Lo que sucede es que estamos explorando sólo unas cuantas combinaciones dentro del espacio de posibles medidas. Si proyectamos las medidas como en el caso anterior nos limitamos a combinaciones entre dos de los cuatro parámetros. Esta limitación existe sólo en nuestros cerebros porque tenemos serias dificultades para visualizar espacios con más de tres dimensiones. En el caso de estos datos, el número de dimensiones asciende a 4.
Pero hay algoritmos que permiten resolver este entuerto. La pregunta es la siguiente. ¿Hay algún subespacio de dos dimensiones (una proyección), combinación de las 4 dimensiones, que permita separar las características de la virginica de la setosa? La respuesta, si es afirmativa, se puede encontrar con la descomposición en componentes principales (Principal Component Analysis o PCA).
Para Scikit-Learn, PCA es un algoritmo de descomposición. Le cargamos las medidas como una matriz de 4 filas y una columna por cada medida
In [9]:
from sklearn.decomposition import PCA
data = np.vstack((iris.SepalLength.as_matrix(),
iris.SepalWidth.as_matrix(),
iris.PetalLength.as_matrix(),
iris.PetalWidth.as_matrix())).T
pca = PCA(n_components=2)
X_r = pca.fit(data).transform(data)
print('Components', pca.components_)
print('Explained variance', pca.explained_variance_ratio_)
Lo que obtenemos es que las dos medidas que separan bien la virginica de la versicolor son
$$ m_1 = 0.36 s_l + -0.08 s_w + 0.86 p_l + 0.36 p_w $$$$ m_2 = -0.66 s_l + -0.73 s_w + 0.18 p_l + 0.07 p_w $$donde $s_l$ y $s_w$ son la longitud y la anchura del sépalo y $p_l$ y $p_w$ son la longitud y la anchura del pétalo respectivamente.
Representando todas las mediciones utilizando estas dos nuevas variables obtenemos que sí es posible (aproximadamente) separar la virginica de la versicolor.
In [19]:
fig = plt.figure(6)
ax = fig.add_subplot(1,1,1)
projected = pd.DataFrame(
{'Axis1': X_r[:,0],
'Axis2': X_r[:,1],
'Name': iris.Name.as_matrix()
}
)
for (group, data), c in zip(projected.groupby('Name'), 'rwb'):
plt.scatter(data.Axis1, data.Axis2, c=c, label=group)
ax.set_xlabel(r'$m_1$', fontsize=18)
ax.set_ylabel(r'$m_2$', fontsize=18)
plt.legend()
plt.title('PCA of IRIS dataset')
Out[19]:
En estas nuevas medidas derivadas, la combinación de $m_1$ y $m_2$ de la virginica es proporcionalmente mayor que la versicolor.
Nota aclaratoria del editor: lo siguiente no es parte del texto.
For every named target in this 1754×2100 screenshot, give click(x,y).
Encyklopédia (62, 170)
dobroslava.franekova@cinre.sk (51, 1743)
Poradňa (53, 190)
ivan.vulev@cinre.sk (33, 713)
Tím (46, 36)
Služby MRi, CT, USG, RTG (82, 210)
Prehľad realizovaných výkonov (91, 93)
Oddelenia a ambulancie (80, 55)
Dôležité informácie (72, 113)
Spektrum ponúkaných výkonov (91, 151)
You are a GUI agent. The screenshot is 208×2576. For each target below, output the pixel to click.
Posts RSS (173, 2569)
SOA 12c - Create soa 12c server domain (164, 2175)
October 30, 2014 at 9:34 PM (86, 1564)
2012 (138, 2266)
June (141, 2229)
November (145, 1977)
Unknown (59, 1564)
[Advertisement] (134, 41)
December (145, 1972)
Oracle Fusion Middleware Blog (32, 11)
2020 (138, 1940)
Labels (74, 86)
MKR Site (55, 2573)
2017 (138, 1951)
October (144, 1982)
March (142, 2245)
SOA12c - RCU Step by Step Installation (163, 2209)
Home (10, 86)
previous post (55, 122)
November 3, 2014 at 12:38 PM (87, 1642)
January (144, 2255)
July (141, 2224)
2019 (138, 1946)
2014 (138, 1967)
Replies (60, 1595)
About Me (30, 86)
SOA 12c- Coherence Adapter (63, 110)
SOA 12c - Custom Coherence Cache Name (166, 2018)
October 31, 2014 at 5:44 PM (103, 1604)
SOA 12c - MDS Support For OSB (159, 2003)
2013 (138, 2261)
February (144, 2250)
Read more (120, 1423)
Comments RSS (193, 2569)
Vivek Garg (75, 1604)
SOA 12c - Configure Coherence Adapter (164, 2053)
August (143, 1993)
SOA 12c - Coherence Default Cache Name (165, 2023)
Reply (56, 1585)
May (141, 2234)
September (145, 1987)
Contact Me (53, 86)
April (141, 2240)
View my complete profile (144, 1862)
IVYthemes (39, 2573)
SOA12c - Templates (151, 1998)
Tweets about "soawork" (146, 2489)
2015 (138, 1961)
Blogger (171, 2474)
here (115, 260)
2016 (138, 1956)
En este nuevo subespacio la setosa es aún más fácil de distinguir, especialmente tomando la medida $m_1$.
Podemos también volver a utilizar el algoritmo KMeans par clasificar automáticamente las tres variedades.
In [11]:
data = np.vstack((projected.Axis1.as_matrix(),
projected.Axis2.as_matrix())).T
model = KMeans(3, n_jobs=-1)
labels = model.fit_predict(data)
label_name_map = {
1: 'Iris-setosa',
2: 'Iris-versicolor',
0: 'Iris-virginica'
}
projected['Label'] = [label_name_map[l] for l in labels]
fig = plt.figure(7)
ax = fig.add_subplot(1,1,1)
right = 0
wrong = 0
for i, (ax1, ax2, name, label) in projected.iterrows():
if name != label:
ax.scatter(ax1, ax2, color='r')
wrong += 1
elif name == label:
ax.scatter(ax1, ax2, color='b')
right += 1
print('Accuracy', right/(wrong+right))
plt.title('Clustering error')
Out[11]:
En rojo se ven los errores de clasificación de las tres variedades que comete el KMeans, con un porcentaje de acierto de casi el 90%. No es desastroso, pero es claramente mejorable.